# Which equilateral triangles does the P-hexiamond (the "sphinx") tile?

There's been lots of work investigating the polyominoes which can tile a square (equivalently, a rectangle).

However, as far as I can tell there's been less investigation into the polyiamonds which can tile an equilateral triangle.

Two obvious restrictions come to mind. First, the polyiamond has to actually fit into a corner - i.e., there is some 60-degree angle the tile covers the tip of without exceeding its bounds. Second, we have a simple coloring argument: the number of right-side-up and upside-down triangles in the tile can't be the same, because in an equilateral triangle there are more of one than the other.

Applying these two conditions to all the polyiamonds on at most 4 triangles as listed e.g. here, every case is either immediately ruled out or can be easily seen to work for every triangle of a plausible side length (i.e., $$s$$ such that $$s^2$$ is a multiple of the number of triangles in the tile). For the pentiamonds, we have:

• C$$5$$: Can't fit in the corner, ruled out.

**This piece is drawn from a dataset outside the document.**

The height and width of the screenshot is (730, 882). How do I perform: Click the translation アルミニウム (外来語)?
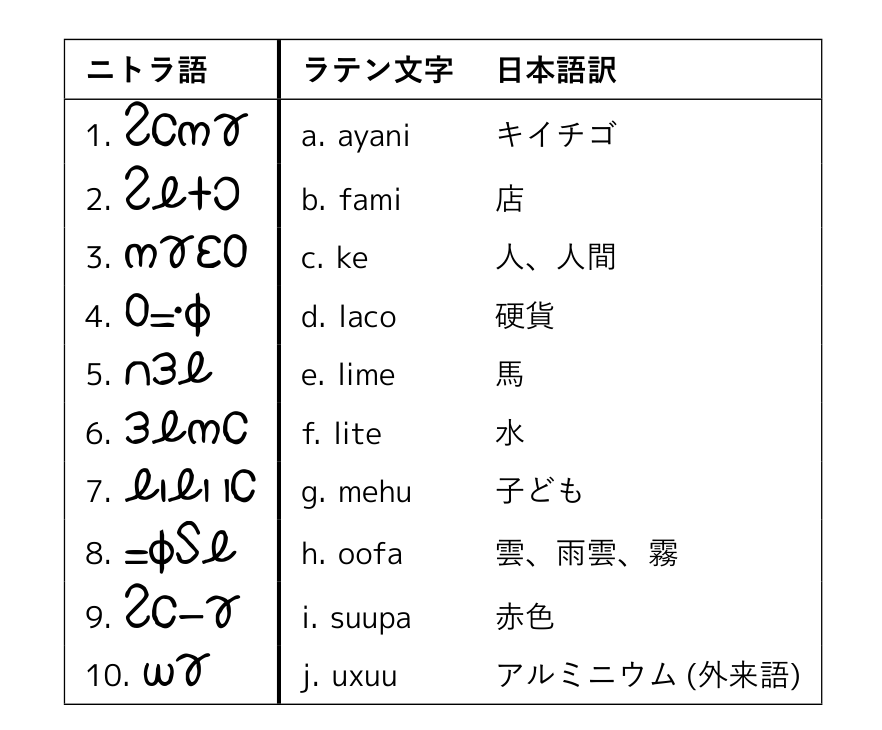648,676
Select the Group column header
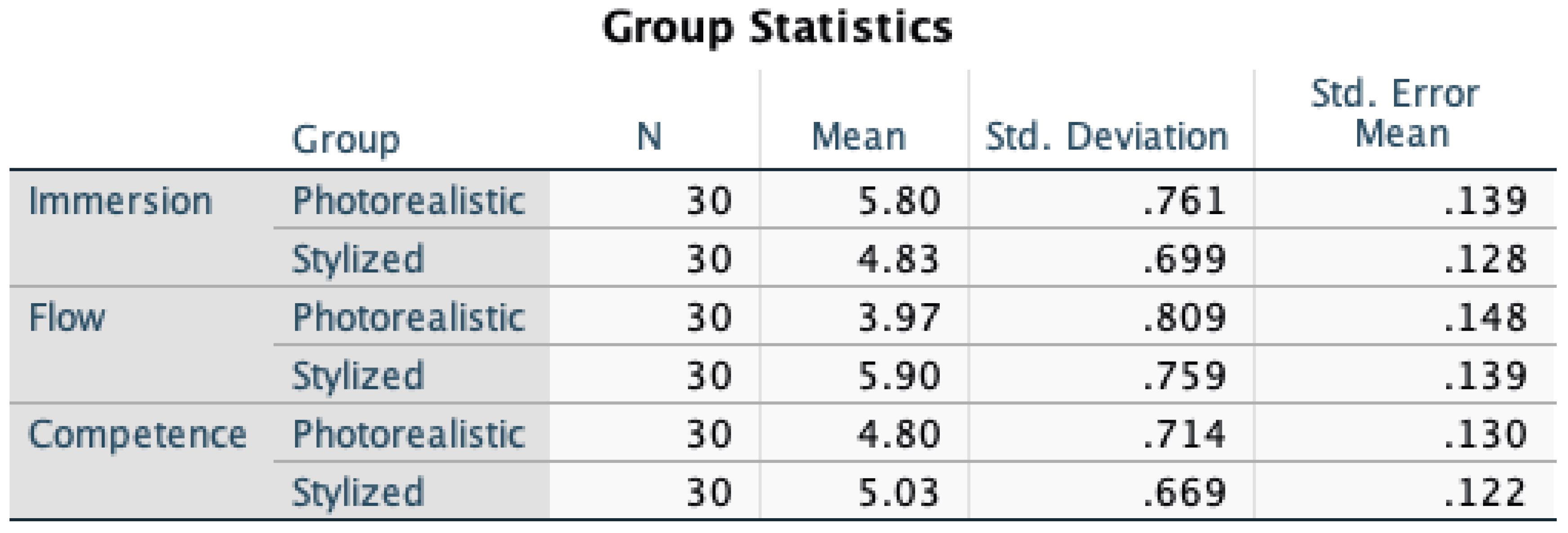Image resolution: width=1568 pixels, height=533 pixels. click(x=346, y=139)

• L$$5$$: If placed in the corner, it leaves a $$60$$ degree angle void which must be filled by a piece in the same orientation, which repeats infinitely and never fits into the other corner of an equilateral triangle: • P$$5$$: Can be ruled out by a small amount of casework: there's only one way to place the first piece in the corner, and then a second triangle in the "concave part" of the piece can only be filled in one way, but placing those two pieces leaves a void that can't be filled.

• I$$5$$: Very difficult; it turns out the answer is yes for all triangles with side length $$5k\ge 30$$, as discussed in this MathOverflow thread.

I'm interested in extending this to the hexiamond case. The two considerations outlined above rule out every piece but F$$6$$ and P$$6$$.

For F$$6$$, I've managed to show that the tiles must join into parallelograms in a way that prevents them from ever lining up with a third side of an equilateral triangle.

For P$$6$$, however, things are more complicated. (Since it is a rep-tile, it can certainly tile an infinite triangular "quadrant" (hexant?).)

Via an exhaustive search with a computer program, I have verified that P$$6$$ does not tile an equilateral triangle of side length $$6$$. However, it does tile an equilateral triangle of side length $$12$$: A search for side length $$18$$ did not reveal any solutions after running for a while, but it was nowhere near completion when I halted the search - the tools I'm using don't seem very tractable for this or higher cases.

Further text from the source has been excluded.